Premium
Clinical Impact of Prescribed Doses of Nutrients for Patients Exclusively Receiving Parenteral Nutrition in Japanese Hospitals: A Retrospective Cohort Study
Author(s) -
Sasabuchi Yusuke,
Ono Sachiko,
Kamoshita Satoru,
Tsuda Tomoe,
Kuroda Akiyoshi
Publication year - 2021
Publication title -
journal of parenteral and enteral nutrition
Language(s) - English
Resource type - Journals
SCImago Journal Rank - 0.935
H-Index - 98
eISSN - 1941-2444
pISSN - 0148-6071
DOI - 10.1002/jpen.2033
Subject(s) - medicine , parenteral nutrition , retrospective cohort study , odds ratio , logistic regression , cohort , medical nutrition therapy , cohort study , pediatrics , emergency medicine
Background In patients receiving parenteral nutrition (PN), the association between nutrition achievement in accordance with nutrition guidelines and outcomes remains unclear.
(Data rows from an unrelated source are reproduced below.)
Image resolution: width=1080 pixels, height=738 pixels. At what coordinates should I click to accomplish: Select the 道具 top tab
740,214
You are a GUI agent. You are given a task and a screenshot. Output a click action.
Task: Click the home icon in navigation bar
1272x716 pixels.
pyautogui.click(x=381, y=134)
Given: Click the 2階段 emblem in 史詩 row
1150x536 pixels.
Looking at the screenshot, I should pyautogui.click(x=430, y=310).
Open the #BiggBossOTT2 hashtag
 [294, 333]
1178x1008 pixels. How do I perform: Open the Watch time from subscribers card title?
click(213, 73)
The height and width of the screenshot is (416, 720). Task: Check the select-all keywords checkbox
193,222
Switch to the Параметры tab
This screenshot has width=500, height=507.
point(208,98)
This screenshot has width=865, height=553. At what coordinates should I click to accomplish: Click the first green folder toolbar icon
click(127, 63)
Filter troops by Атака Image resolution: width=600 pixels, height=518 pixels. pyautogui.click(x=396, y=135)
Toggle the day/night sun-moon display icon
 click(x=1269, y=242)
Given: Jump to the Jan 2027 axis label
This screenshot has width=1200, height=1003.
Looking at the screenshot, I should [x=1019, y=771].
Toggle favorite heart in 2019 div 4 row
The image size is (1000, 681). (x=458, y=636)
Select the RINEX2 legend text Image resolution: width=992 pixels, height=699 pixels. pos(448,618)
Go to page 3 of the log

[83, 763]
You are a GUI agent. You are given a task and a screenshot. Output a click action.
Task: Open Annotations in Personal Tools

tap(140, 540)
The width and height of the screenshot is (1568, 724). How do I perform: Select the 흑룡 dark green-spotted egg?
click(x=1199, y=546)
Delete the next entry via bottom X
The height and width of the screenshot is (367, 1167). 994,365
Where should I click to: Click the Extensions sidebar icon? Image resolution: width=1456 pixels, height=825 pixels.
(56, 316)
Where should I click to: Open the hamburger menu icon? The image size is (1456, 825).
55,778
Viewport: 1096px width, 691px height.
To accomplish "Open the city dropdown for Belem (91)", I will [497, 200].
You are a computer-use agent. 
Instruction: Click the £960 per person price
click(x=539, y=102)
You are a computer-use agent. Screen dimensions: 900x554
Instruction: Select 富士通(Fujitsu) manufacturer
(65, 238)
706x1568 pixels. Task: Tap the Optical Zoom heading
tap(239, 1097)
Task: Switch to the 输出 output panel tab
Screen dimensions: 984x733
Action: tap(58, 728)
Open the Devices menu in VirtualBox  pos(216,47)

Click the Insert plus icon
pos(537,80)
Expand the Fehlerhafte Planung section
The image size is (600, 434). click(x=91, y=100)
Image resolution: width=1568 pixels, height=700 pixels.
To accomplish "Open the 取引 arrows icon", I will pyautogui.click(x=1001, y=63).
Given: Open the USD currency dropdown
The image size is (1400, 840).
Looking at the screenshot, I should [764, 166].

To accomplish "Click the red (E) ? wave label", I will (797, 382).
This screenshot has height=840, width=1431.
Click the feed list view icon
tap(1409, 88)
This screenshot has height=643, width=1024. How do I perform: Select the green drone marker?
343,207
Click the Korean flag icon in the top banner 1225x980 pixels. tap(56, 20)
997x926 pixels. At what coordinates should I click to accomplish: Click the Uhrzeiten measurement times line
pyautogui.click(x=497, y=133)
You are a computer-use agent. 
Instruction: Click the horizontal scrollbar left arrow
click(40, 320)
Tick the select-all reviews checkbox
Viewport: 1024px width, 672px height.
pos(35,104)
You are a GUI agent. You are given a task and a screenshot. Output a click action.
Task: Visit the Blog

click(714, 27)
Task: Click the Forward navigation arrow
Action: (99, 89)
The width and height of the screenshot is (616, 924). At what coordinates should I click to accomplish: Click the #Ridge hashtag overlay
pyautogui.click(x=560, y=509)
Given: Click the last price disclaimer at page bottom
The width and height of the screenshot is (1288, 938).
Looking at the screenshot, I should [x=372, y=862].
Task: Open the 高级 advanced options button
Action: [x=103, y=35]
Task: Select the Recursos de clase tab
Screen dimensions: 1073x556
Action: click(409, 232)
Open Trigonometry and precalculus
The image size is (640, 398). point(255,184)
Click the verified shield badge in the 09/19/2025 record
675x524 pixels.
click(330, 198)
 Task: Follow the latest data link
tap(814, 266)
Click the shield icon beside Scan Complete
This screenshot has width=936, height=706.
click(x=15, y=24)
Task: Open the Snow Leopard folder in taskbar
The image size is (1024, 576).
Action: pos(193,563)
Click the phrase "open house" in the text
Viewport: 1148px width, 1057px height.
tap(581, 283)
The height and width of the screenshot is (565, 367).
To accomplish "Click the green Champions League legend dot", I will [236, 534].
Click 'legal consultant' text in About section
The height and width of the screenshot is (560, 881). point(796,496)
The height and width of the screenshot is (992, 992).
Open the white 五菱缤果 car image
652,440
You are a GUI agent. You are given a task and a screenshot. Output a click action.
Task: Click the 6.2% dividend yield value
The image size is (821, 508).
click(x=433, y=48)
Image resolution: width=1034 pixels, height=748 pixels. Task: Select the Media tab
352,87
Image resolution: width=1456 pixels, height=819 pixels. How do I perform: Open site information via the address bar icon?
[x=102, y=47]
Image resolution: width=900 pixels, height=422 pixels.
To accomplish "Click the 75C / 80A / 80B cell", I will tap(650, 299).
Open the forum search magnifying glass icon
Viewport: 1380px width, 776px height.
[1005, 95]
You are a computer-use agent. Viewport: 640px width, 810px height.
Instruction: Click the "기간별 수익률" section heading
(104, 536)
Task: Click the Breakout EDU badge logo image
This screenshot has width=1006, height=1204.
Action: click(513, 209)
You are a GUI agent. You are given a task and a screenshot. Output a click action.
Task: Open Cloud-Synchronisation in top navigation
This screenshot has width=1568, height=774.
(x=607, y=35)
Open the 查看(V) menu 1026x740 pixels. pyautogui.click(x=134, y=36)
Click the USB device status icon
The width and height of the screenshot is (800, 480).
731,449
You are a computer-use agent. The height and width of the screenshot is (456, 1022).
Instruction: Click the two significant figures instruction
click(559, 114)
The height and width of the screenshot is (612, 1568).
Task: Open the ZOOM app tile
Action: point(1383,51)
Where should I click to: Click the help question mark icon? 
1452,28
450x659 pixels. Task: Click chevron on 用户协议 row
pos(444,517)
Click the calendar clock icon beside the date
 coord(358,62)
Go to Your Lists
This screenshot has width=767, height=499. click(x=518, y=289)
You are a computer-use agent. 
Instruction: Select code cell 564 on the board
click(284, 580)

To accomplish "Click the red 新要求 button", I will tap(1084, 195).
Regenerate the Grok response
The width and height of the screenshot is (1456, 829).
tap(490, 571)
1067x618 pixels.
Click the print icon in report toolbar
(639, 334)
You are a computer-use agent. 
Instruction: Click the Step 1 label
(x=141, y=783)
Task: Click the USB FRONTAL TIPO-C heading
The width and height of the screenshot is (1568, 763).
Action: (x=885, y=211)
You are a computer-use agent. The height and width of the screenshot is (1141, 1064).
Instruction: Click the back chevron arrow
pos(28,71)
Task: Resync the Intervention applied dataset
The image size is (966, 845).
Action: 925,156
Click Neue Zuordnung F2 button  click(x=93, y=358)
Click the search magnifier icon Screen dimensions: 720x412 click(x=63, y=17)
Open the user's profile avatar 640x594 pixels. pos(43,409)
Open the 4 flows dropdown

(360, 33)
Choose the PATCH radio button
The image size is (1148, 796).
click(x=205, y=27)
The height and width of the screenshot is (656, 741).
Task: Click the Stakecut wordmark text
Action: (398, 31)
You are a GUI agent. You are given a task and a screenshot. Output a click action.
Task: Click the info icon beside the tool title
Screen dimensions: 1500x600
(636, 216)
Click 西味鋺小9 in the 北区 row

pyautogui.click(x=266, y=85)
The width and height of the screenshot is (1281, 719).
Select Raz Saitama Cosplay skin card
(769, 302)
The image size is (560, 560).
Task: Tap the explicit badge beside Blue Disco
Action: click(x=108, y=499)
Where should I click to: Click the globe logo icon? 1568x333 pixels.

Our purpose was to assess the association between nutrition achievement and clinical outcomes, including in‐hospital mortality, activity of daily living (ADL), and readmission. Methods In this retrospective cohort study, data were extracted from an inpatient medical‐claims database at 380 acute care hospitals. This study included patients who underwent central venous catheter insertion between January 2009 and December 2018. Patients were classified into 3 groups: (1) target‐not‐achieved; (2) target‐partially‐achieved; and (3) target‐achieved. The target doses of energy, amino acids, and lipid were defined as ≥20 kcal/kg/day, ≥1.0 g/kg/day, and ≥2.5 g/day, respectively. To examine the effect of nutrition achievement on outcomes, a multivariable logistic regression analysis was performed. Results A total of 54,687 patients were included; of these, 21,383 patients were in the target‐not‐achieved group, 29,610 patients were in the target‐partially‐achieved group, and 3694 patients were in the target‐achieved group. The adjusted odds ratio (OR) (95% CI) for in‐hospital mortality was 0.69 (0.66–0.72) in the target‐partially‐achieved group and 0.47 (0.43–0.52) in the target‐achieved group with reference to the target‐not‐achieved group. The adjusted ORs for deteriorated ADL was 0.93 (0.85–1.01) in the target‐partially‐achieved group and 0.77 (0.65–0.92) in the target‐achieved group with reference to the target‐not‐achieved group. Readmission was not associated with nutrition achievement. Conclusion In‐hospital mortality was lower and deteriorated ADL was suppressed in patients whose PN management was in accordance with the nutrition guidelines.